WRITTEN PROBLEM »
Pick out every line in the listing below that contains the word "agent".

SUPPLIED DATA »
++++++++++++++++++++
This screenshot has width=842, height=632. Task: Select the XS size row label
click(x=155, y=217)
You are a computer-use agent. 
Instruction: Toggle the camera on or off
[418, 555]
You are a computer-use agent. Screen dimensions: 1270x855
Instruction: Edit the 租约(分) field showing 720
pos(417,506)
++++++++++++++++++++
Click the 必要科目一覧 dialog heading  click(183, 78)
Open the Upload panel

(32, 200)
++++++++++++++++++++
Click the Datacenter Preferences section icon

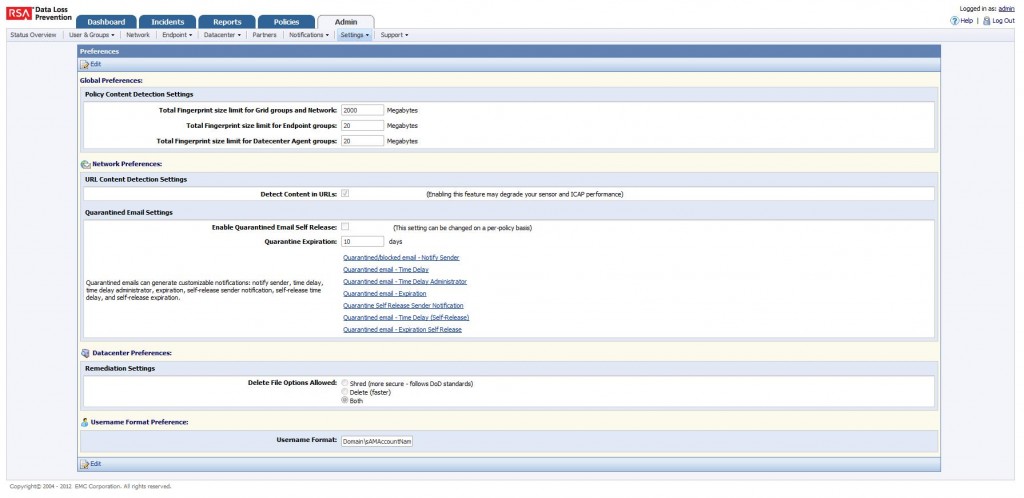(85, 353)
++++++++++++++++++++
SOLUTION TO THIS PROBLEM »
You are a computer-use agent. 
You are a computer-use agent. Screen dimensions: 1270x855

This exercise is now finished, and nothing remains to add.